Add a watchdog with sd_notify if you want belt-and-suspenders reliability. Modify pyminer.py (or run a wrapper) to call `systemd.daemon.notify('WATCHDOG=1')` every 30 seconds while hashing. In the unit: `WatchdogSec=120s` and `NotifyAccess=main`. systemd will kill and restart pyminer if it stops sending the heartbeat - catches hung-but-not-crashed states (frozen mainloop, deadlocked thread) that `Restart=on-failure` does not catch because the process is technically still alive.
Capture a logic-analyzer trace if Tier 1-3 confirms the service launches cleanly but no hashrate appears. Connect a USB logic analyzer (Saleae or clone) to GPIO14 (TX) and GPIO15 (RX), sample at 1 MHz, decode as serial 115200 8N1. Confirm Pi sends `55 aa` preamble frames and the BM1366 responds with `aa 55` preamble frames within ~1 ms. Silent RX with valid TX = chip dead, escalate to D-Central. Garbled RX = baud drift / noise, fix at unit level (`Environment` clock pin, mini-UART → PL011 swap, supply rail check).
Escalate to D-Central's open-source / pleb-mining queue when the unit file is provably correct and the chip is the suspect. Email support with: Pi model, Raspberry Pi OS version (`cat /etc/os-release`), full unit file (`systemctl cat piaxe`), last 200 lines of journal (`journalctl -u piaxe -n 200`), logic-trace screenshot if captured, and timeline of events (last working date, what changed). Half an hour of preparation saves billable bench time.

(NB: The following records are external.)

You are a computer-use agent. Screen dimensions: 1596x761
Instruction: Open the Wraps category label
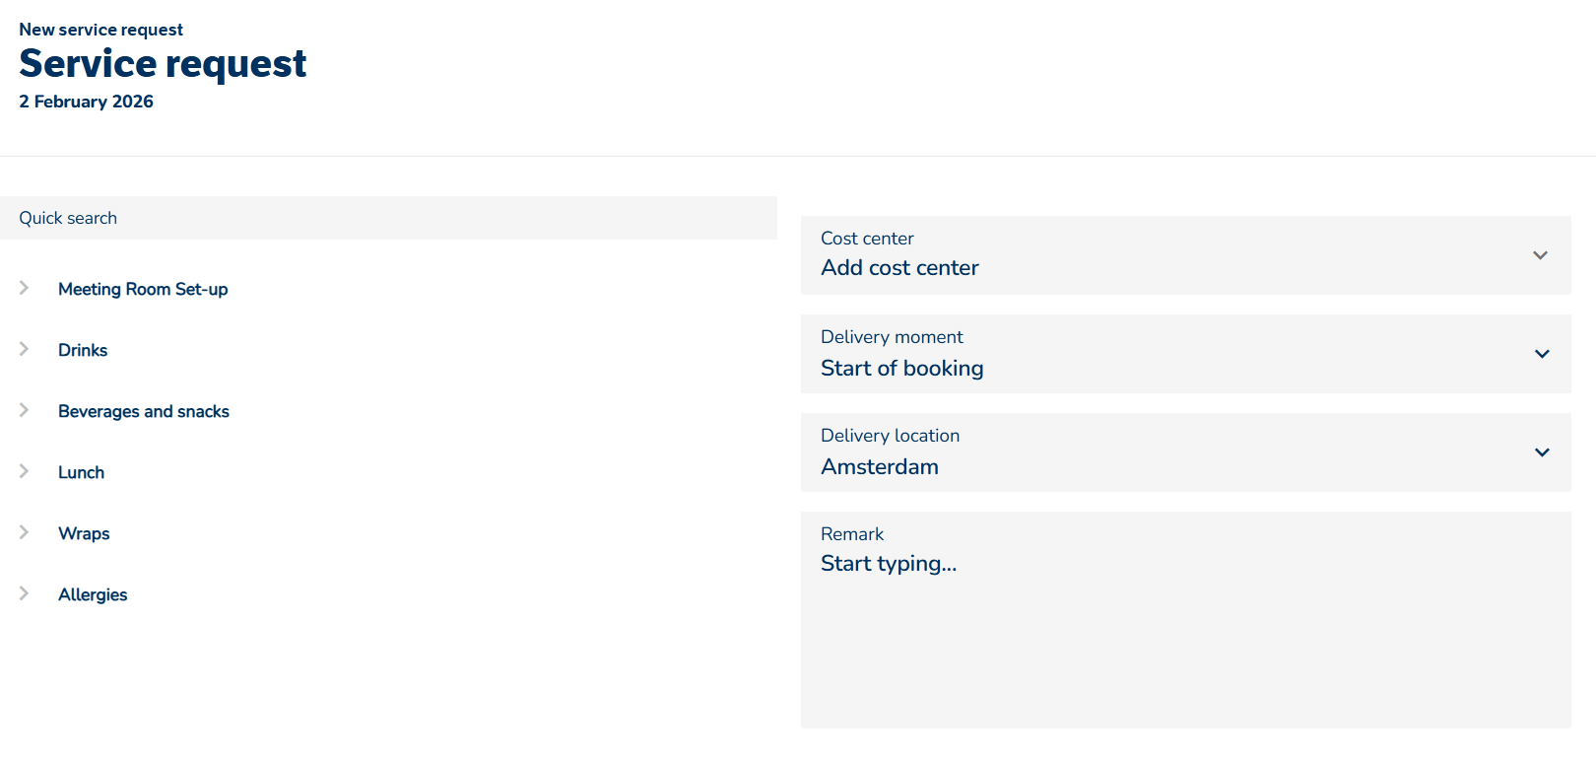(84, 533)
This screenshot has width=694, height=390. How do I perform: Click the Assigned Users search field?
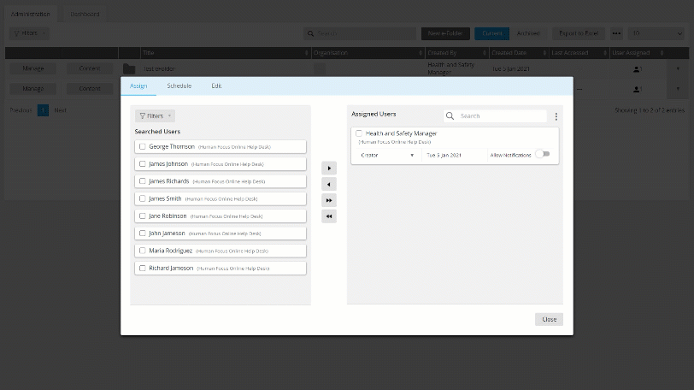point(500,116)
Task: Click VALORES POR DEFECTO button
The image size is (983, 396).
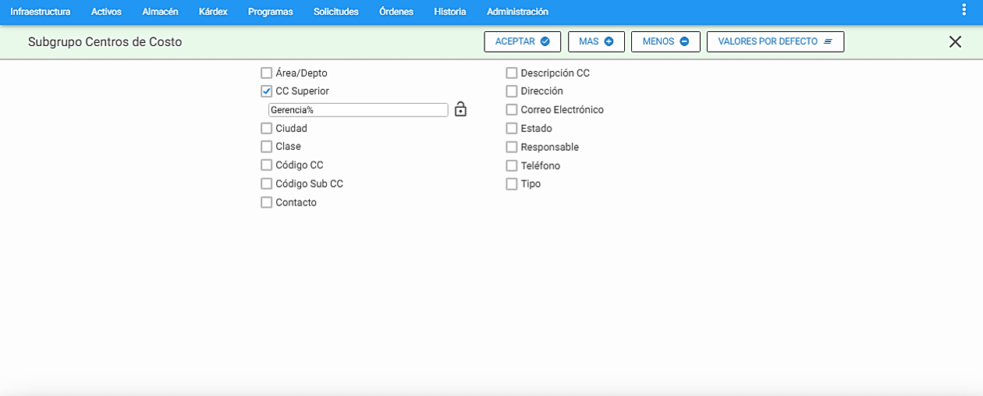Action: click(x=775, y=41)
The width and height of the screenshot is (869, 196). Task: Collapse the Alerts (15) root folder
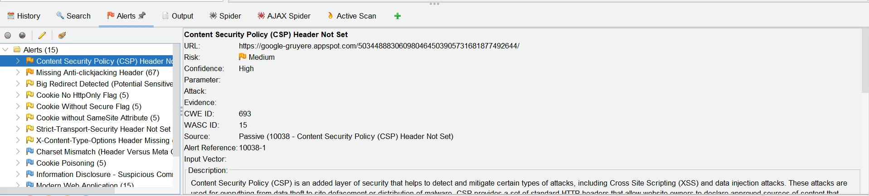tap(5, 50)
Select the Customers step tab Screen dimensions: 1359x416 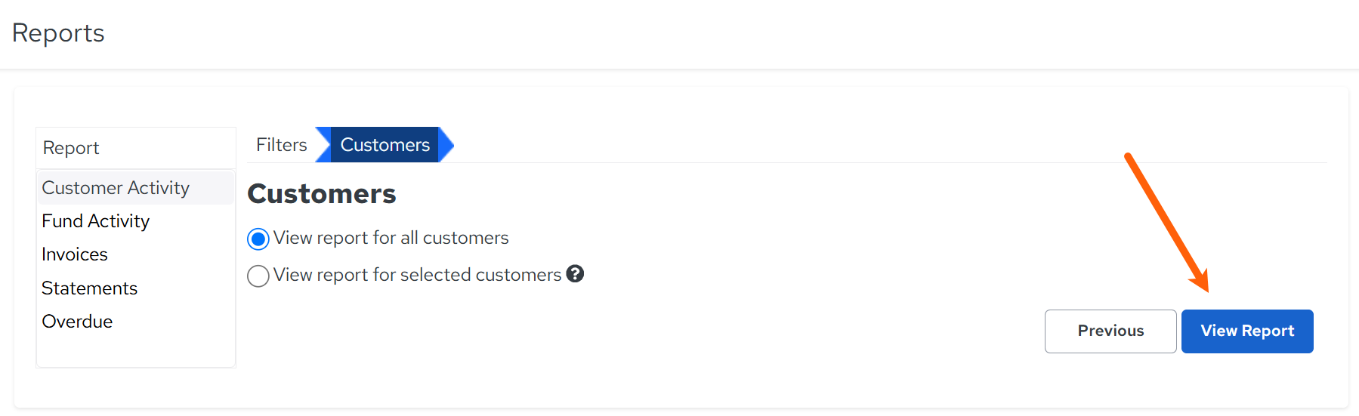pos(385,145)
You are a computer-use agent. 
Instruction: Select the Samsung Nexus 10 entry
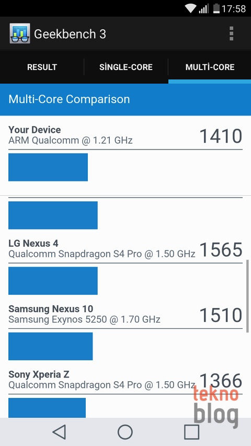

Ship the PiAxe to D-Central if chip-level rework is needed. Pack in an anti-static bag, double-box with at least 3 cm of foam every side. Include a printed note with: Pi model, OS version, kernel revision, the full unit file, the last 200 lines of journalctl, any electrical events you suspect, and your contact info. Ship to the address on D-Central's ASIC Repair Service page. Turnaround 3-7 business days Canada-wide, 5-10 days US / international. Ask for the pleb-mining queue.
When to Seek Professional Repair
If the steps above do not resolve the issue, or if you are not comfortable performing these repairs yourself, professional service is recommended. Attempting advanced repairs without proper equipment can cause further damage.